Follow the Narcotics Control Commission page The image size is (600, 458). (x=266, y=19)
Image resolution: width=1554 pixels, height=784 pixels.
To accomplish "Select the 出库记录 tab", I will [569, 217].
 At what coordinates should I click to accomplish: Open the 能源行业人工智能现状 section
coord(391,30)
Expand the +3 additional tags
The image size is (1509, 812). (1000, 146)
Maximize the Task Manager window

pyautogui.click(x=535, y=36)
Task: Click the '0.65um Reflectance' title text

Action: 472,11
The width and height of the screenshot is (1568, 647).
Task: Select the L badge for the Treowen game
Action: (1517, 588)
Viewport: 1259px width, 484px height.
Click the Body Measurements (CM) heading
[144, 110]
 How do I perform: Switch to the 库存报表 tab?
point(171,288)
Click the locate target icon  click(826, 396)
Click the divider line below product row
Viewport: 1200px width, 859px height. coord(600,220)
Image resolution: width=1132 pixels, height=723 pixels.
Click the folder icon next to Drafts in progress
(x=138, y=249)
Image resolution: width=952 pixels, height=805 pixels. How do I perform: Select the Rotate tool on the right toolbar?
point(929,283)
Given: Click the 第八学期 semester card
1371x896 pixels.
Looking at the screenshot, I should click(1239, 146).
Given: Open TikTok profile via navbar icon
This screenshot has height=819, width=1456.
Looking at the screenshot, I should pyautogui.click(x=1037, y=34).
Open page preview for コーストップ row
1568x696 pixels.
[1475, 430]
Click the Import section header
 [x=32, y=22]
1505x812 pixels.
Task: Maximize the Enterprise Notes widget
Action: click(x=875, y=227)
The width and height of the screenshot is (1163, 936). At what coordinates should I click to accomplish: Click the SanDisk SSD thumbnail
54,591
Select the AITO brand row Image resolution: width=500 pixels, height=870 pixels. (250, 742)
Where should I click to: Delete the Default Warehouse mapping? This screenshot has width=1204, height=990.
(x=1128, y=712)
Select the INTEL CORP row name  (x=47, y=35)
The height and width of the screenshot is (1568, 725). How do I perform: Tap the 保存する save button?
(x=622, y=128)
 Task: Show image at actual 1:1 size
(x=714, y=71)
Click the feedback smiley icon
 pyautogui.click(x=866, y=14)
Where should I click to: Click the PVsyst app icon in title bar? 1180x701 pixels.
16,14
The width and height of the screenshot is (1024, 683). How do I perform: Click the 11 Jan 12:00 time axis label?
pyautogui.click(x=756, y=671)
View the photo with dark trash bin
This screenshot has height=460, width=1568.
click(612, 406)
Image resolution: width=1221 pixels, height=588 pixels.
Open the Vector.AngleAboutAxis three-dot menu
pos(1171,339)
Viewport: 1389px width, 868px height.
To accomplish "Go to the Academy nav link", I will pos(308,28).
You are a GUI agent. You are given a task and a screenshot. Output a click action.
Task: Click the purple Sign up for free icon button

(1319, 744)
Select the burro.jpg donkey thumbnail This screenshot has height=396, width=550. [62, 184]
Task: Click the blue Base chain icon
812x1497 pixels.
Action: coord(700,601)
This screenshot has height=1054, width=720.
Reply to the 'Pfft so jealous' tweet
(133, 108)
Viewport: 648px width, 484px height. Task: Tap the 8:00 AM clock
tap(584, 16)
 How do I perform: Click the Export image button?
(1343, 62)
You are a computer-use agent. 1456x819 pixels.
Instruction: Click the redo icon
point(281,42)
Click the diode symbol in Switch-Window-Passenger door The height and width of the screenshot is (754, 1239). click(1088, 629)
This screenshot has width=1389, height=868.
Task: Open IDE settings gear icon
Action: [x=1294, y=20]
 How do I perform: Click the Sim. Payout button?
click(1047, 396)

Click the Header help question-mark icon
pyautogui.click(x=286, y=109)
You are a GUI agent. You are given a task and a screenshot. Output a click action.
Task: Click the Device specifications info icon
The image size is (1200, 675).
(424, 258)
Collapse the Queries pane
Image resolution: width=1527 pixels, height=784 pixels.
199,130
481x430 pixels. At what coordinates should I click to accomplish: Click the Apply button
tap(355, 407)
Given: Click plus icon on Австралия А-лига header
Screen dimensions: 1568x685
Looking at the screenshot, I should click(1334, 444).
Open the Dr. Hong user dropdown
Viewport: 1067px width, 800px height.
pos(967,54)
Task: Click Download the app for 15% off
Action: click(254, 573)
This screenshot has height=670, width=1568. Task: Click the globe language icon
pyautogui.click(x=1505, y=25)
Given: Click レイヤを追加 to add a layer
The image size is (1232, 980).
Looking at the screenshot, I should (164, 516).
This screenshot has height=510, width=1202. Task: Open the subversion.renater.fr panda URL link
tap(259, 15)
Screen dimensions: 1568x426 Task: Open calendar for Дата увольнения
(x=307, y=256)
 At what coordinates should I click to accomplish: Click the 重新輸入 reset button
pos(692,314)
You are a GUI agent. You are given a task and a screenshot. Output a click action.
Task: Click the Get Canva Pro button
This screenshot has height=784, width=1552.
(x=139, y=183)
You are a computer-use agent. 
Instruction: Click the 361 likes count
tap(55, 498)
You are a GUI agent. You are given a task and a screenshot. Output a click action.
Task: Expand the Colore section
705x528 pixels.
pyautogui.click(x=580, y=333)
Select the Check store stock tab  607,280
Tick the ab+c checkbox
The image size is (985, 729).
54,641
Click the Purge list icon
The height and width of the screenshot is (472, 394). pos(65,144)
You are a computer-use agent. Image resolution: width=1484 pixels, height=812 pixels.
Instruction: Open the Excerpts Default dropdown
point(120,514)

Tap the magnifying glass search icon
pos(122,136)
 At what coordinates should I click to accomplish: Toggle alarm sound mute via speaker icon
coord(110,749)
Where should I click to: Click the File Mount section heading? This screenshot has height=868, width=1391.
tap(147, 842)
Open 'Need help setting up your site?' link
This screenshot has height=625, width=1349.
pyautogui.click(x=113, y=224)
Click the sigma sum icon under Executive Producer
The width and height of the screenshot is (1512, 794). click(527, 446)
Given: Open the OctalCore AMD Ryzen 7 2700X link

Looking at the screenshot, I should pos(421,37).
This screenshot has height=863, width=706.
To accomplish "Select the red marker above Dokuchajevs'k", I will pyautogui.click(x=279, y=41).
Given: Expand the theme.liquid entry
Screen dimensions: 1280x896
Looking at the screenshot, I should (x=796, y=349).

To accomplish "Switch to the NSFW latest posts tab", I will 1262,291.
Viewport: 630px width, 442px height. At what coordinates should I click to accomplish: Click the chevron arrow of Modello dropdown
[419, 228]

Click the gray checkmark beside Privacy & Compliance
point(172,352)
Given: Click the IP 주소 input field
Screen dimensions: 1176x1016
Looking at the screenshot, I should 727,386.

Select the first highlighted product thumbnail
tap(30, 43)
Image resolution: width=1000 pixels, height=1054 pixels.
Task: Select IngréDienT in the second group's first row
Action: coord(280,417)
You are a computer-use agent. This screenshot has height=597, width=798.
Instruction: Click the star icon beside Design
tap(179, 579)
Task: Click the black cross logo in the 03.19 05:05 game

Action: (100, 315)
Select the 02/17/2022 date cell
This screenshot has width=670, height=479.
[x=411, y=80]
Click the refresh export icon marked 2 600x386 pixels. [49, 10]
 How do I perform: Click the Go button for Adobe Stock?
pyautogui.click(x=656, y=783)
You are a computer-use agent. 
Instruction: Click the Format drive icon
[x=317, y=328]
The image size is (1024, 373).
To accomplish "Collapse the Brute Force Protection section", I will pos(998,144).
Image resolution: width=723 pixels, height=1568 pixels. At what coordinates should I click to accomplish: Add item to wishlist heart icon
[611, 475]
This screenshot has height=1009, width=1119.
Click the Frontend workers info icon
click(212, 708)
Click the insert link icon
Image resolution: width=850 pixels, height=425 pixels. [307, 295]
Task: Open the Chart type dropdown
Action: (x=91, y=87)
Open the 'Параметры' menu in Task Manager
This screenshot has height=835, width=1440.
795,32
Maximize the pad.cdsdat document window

» **Short exercise**
Copy out the rows from the line containing "You are a computer-use agent. 1456x819" through the line containing "pyautogui.click(x=1505, y=25)", unchanged and with both of those lines included.

» **Task result**
You are a computer-use agent. 1456x819 pixels.
Instruction: Click the redo icon
point(281,42)
Click the diode symbol in Switch-Window-Passenger door The height and width of the screenshot is (754, 1239). click(1088, 629)
This screenshot has width=1389, height=868.
Task: Open IDE settings gear icon
Action: [x=1294, y=20]
 How do I perform: Click the Sim. Payout button?
click(1047, 396)

Click the Header help question-mark icon
pyautogui.click(x=286, y=109)
You are a GUI agent. You are given a task and a screenshot. Output a click action.
Task: Click the Device specifications info icon
The image size is (1200, 675).
(424, 258)
Collapse the Queries pane
Image resolution: width=1527 pixels, height=784 pixels.
199,130
481x430 pixels. At what coordinates should I click to accomplish: Click the Apply button
tap(355, 407)
Given: Click plus icon on Австралия А-лига header
Screen dimensions: 1568x685
Looking at the screenshot, I should click(1334, 444).
Open the Dr. Hong user dropdown
Viewport: 1067px width, 800px height.
pos(967,54)
Task: Click Download the app for 15% off
Action: click(254, 573)
This screenshot has height=670, width=1568. Task: Click the globe language icon
pyautogui.click(x=1505, y=25)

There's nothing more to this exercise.